● Your assignment
What lines below mention the word "computer"? Copy each one.

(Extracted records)
::::

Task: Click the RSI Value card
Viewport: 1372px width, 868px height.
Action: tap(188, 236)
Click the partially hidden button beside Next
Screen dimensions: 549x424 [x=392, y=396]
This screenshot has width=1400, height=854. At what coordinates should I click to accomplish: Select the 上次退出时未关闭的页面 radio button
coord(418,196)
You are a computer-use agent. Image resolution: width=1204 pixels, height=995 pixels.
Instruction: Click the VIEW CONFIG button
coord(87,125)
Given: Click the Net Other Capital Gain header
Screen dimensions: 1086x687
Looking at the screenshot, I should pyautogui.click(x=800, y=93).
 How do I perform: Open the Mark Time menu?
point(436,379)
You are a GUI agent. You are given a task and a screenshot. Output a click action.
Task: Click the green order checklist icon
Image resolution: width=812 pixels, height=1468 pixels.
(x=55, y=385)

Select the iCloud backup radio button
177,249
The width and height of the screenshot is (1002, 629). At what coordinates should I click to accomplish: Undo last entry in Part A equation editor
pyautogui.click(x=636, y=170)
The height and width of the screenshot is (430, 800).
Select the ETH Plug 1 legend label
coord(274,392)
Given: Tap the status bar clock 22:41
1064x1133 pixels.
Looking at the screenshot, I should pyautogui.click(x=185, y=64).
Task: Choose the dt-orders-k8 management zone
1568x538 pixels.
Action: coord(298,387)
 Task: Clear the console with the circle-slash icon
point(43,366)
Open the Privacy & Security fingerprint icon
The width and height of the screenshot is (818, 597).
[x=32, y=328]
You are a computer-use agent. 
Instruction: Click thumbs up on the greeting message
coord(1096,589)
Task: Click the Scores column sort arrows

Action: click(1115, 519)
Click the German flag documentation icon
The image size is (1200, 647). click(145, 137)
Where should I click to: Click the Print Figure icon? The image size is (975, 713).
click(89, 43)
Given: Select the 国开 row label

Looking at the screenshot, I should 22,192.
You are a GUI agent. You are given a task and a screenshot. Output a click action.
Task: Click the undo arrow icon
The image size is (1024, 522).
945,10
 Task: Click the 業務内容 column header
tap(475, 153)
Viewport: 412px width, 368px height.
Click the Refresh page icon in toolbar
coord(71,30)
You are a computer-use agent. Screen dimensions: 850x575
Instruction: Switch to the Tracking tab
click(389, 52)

::::

● Your solution
You are a computer-use agent. Image resolution: width=1204 pixels, height=995 pixels.
You are a computer-use agent. 
You are a computer-use agent. Screen dimensions: 850x575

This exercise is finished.